- EXERCISE DIRECTIONS:
Could you revise the lines below, putting "screen assistant" wherever "GUI agent" appears and leaving everything else the same?

═══ RECORDS SUPPLIED

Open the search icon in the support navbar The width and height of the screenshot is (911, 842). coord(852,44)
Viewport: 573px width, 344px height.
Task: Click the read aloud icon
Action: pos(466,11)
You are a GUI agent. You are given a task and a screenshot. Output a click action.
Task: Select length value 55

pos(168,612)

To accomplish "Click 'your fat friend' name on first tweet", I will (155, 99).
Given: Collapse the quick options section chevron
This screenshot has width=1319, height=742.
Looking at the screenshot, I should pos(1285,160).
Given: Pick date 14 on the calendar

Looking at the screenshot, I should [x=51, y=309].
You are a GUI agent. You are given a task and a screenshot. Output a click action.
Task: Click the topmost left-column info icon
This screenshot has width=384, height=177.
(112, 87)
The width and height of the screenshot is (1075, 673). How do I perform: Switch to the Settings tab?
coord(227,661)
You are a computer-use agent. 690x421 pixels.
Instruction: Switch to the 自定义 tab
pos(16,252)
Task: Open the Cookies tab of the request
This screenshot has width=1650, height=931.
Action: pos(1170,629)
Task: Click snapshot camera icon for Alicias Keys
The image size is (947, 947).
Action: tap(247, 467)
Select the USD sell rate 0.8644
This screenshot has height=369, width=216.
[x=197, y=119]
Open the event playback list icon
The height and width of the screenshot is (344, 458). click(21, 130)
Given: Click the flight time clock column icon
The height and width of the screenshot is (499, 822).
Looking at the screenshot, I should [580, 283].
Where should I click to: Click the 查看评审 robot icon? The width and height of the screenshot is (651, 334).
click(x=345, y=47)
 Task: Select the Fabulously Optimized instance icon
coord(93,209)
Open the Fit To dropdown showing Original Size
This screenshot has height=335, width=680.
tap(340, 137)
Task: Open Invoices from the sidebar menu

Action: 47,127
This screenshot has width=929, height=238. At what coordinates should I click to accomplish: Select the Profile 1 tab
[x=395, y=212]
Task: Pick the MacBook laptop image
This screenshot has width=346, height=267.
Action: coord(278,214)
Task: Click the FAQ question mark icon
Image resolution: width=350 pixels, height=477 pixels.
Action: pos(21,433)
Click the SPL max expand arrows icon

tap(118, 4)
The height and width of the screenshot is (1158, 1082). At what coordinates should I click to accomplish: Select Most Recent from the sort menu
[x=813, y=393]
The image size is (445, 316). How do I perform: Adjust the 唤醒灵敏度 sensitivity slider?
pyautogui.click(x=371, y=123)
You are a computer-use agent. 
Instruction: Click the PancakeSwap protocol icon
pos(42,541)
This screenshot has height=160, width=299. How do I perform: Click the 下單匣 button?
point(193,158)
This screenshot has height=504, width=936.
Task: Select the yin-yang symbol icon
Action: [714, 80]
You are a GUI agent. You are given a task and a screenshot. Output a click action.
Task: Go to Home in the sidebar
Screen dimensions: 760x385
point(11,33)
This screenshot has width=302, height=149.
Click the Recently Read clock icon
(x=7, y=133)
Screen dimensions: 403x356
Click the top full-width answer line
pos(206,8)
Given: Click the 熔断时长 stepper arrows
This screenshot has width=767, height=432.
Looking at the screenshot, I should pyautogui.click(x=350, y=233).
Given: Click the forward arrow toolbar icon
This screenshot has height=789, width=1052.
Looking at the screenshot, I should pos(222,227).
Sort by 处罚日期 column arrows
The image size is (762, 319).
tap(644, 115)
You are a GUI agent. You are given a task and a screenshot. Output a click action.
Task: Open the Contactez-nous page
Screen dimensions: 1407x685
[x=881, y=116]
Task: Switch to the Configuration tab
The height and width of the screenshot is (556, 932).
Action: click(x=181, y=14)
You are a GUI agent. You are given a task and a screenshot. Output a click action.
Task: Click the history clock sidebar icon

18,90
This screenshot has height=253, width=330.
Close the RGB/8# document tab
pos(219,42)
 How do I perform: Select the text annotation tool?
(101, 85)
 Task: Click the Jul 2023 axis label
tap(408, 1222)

══════

- WRITTEN SOLUTION:
Open the search icon in the support navbar The width and height of the screenshot is (911, 842). coord(852,44)
Viewport: 573px width, 344px height.
Task: Click the read aloud icon
Action: pos(466,11)
You are a screen assistant. You are given a task and a screenshot. Output a click action.
Task: Select length value 55

pos(168,612)

To accomplish "Click 'your fat friend' name on first tweet", I will (155, 99).
Given: Collapse the quick options section chevron
This screenshot has width=1319, height=742.
Looking at the screenshot, I should pos(1285,160).
Given: Pick date 14 on the calendar

Looking at the screenshot, I should [x=51, y=309].
You are a screen assistant. You are given a task and a screenshot. Output a click action.
Task: Click the topmost left-column info icon
This screenshot has width=384, height=177.
(112, 87)
The width and height of the screenshot is (1075, 673). How do I perform: Switch to the Settings tab?
coord(227,661)
You are a computer-use agent. 690x421 pixels.
Instruction: Switch to the 自定义 tab
pos(16,252)
Task: Open the Cookies tab of the request
This screenshot has width=1650, height=931.
Action: pos(1170,629)
Task: Click snapshot camera icon for Alicias Keys
The image size is (947, 947).
Action: tap(247, 467)
Select the USD sell rate 0.8644
This screenshot has height=369, width=216.
[x=197, y=119]
Open the event playback list icon
The height and width of the screenshot is (344, 458). click(21, 130)
Given: Click the flight time clock column icon
The height and width of the screenshot is (499, 822).
Looking at the screenshot, I should [580, 283].
Where should I click to: Click the 查看评审 robot icon? The width and height of the screenshot is (651, 334).
click(x=345, y=47)
 Task: Select the Fabulously Optimized instance icon
coord(93,209)
Open the Fit To dropdown showing Original Size
This screenshot has height=335, width=680.
tap(340, 137)
Task: Open Invoices from the sidebar menu

Action: 47,127
This screenshot has width=929, height=238. At what coordinates should I click to accomplish: Select the Profile 1 tab
[x=395, y=212]
Task: Pick the MacBook laptop image
This screenshot has width=346, height=267.
Action: coord(278,214)
Task: Click the FAQ question mark icon
Image resolution: width=350 pixels, height=477 pixels.
Action: pos(21,433)
Click the SPL max expand arrows icon

tap(118, 4)
The height and width of the screenshot is (1158, 1082). At what coordinates should I click to accomplish: Select Most Recent from the sort menu
[x=813, y=393]
The image size is (445, 316). How do I perform: Adjust the 唤醒灵敏度 sensitivity slider?
pyautogui.click(x=371, y=123)
You are a computer-use agent. 
Instruction: Click the PancakeSwap protocol icon
pos(42,541)
This screenshot has height=160, width=299. How do I perform: Click the 下單匣 button?
point(193,158)
This screenshot has height=504, width=936.
Task: Select the yin-yang symbol icon
Action: [714, 80]
You are a screen assistant. You are given a task and a screenshot. Output a click action.
Task: Go to Home in the sidebar
Screen dimensions: 760x385
point(11,33)
This screenshot has width=302, height=149.
Click the Recently Read clock icon
(x=7, y=133)
Screen dimensions: 403x356
Click the top full-width answer line
pos(206,8)
Given: Click the 熔断时长 stepper arrows
This screenshot has width=767, height=432.
Looking at the screenshot, I should pyautogui.click(x=350, y=233).
Given: Click the forward arrow toolbar icon
This screenshot has height=789, width=1052.
Looking at the screenshot, I should pos(222,227).
Sort by 处罚日期 column arrows
The image size is (762, 319).
tap(644, 115)
You are a screen assistant. You are given a task and a screenshot. Output a click action.
Task: Open the Contactez-nous page
Screen dimensions: 1407x685
[x=881, y=116]
Task: Switch to the Configuration tab
The height and width of the screenshot is (556, 932).
Action: click(x=181, y=14)
You are a screen assistant. You are given a task and a screenshot. Output a click action.
Task: Click the history clock sidebar icon

18,90
This screenshot has height=253, width=330.
Close the RGB/8# document tab
pos(219,42)
 How do I perform: Select the text annotation tool?
(101, 85)
 Task: Click the Jul 2023 axis label
tap(408, 1222)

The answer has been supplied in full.